Como é possível dar certo um país que gasta assim as suas receitas?
E que dívida é essa que consome tantos
recursos do país? Tivemos em 2009/2010 uma CPI da Dívida Pública, no
Senado Federal, ocasião em que a coordenadora nacional da Auditoria
Cidadã, Maria Lucia Fattorelli, esteve presente para coordenar os
trabalhos técnicos. Ficou comprovado que na maioria dos casos essa
dívida é meramente contábil, ou seja, apenas um jogo de juros sobre
juros, eivado de inúmeras irregularidades e ilegalidades, com o
agravante de pagarmos os maiores juros do planeta ! O relatório da CPI
foi enviado ao Ministério Público Federal e aguardamos o encaminhamento
desse procedimento. Acesso a esses documentos podem obtidos no site www.auditoriacidada.org.br.

▶ **Trechos dos dados**:
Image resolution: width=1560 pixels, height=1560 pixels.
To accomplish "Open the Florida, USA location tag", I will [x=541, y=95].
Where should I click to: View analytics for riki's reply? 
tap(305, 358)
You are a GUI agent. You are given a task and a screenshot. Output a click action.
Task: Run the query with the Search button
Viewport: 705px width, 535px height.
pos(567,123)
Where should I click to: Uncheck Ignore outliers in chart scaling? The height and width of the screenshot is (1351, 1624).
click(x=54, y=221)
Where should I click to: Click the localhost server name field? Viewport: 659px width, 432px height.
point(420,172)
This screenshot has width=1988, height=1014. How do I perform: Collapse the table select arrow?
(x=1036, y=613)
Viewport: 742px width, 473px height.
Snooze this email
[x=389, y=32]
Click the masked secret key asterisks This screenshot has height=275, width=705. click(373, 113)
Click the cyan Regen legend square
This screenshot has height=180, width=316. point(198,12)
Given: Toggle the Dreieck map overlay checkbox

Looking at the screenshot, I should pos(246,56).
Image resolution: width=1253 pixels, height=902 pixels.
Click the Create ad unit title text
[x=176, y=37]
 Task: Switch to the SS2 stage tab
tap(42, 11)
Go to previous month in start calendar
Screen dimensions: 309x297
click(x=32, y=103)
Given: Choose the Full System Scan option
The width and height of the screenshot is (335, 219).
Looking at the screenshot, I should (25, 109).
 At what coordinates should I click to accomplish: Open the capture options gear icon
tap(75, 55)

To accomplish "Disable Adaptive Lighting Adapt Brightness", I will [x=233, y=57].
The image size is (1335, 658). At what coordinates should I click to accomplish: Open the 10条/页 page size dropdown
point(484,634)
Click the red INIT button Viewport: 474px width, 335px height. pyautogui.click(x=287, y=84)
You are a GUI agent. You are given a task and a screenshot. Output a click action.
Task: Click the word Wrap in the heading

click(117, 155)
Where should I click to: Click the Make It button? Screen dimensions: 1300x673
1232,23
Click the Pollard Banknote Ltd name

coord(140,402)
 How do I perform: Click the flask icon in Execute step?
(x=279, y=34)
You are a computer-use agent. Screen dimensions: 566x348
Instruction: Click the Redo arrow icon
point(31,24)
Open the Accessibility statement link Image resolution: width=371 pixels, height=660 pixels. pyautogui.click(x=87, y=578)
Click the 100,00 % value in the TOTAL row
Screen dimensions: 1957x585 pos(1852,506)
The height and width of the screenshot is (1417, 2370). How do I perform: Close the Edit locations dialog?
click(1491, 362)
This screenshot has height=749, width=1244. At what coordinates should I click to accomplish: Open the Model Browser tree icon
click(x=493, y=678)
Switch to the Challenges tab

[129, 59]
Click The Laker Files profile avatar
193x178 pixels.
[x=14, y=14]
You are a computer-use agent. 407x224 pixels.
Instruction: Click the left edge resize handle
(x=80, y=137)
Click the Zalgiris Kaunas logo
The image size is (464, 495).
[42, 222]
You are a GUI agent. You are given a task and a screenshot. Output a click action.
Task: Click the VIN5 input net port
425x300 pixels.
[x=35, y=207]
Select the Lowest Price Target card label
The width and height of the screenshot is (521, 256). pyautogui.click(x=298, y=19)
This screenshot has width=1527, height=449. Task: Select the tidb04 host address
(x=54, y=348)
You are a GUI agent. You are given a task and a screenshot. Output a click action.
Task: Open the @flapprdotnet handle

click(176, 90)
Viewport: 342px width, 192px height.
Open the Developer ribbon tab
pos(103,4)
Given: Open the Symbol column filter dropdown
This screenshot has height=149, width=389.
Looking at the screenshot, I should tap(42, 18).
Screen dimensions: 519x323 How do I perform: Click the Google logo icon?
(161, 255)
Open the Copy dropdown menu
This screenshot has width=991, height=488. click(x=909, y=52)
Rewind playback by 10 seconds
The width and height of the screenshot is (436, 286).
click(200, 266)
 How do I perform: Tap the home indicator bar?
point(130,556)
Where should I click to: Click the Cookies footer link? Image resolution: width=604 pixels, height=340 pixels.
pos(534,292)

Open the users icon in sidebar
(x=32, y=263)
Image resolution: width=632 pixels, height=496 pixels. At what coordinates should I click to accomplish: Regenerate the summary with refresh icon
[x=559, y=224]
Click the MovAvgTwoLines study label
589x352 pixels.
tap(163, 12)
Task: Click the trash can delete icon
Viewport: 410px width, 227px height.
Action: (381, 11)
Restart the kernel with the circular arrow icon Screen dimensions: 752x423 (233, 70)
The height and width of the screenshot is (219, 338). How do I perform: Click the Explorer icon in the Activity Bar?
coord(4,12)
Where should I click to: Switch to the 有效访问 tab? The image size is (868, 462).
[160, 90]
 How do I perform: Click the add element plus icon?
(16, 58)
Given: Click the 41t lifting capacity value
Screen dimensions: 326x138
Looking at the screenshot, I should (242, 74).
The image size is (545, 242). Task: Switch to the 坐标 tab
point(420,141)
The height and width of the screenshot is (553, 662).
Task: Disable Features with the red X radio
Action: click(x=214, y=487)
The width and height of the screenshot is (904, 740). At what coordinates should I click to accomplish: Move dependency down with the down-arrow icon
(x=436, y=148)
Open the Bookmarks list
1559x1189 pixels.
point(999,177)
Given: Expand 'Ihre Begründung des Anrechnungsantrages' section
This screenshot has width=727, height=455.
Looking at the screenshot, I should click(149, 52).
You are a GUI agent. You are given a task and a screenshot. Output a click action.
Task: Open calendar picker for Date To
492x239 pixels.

▶ **Sua tarefa**:
Você pode reproduzir fielmente o trecho do texto sobre a dívida pública que vai de "Como é possível" até "no site www.auditoriacidada.org.br."?

▶ **Exercício resolvido**:
Como é possível dar certo um país que gasta assim as suas receitas?
E que dívida é essa que consome tantos
recursos do país? Tivemos em 2009/2010 uma CPI da Dívida Pública, no
Senado Federal, ocasião em que a coordenadora nacional da Auditoria
Cidadã, Maria Lucia Fattorelli, esteve presente para coordenar os
trabalhos técnicos. Ficou comprovado que na maioria dos casos essa
dívida é meramente contábil, ou seja, apenas um jogo de juros sobre
juros, eivado de inúmeras irregularidades e ilegalidades, com o
agravante de pagarmos os maiores juros do planeta ! O relatório da CPI
foi enviado ao Ministério Público Federal e aguardamos o encaminhamento
desse procedimento. Acesso a esses documentos podem obtidos no site www.auditoriacidada.org.br.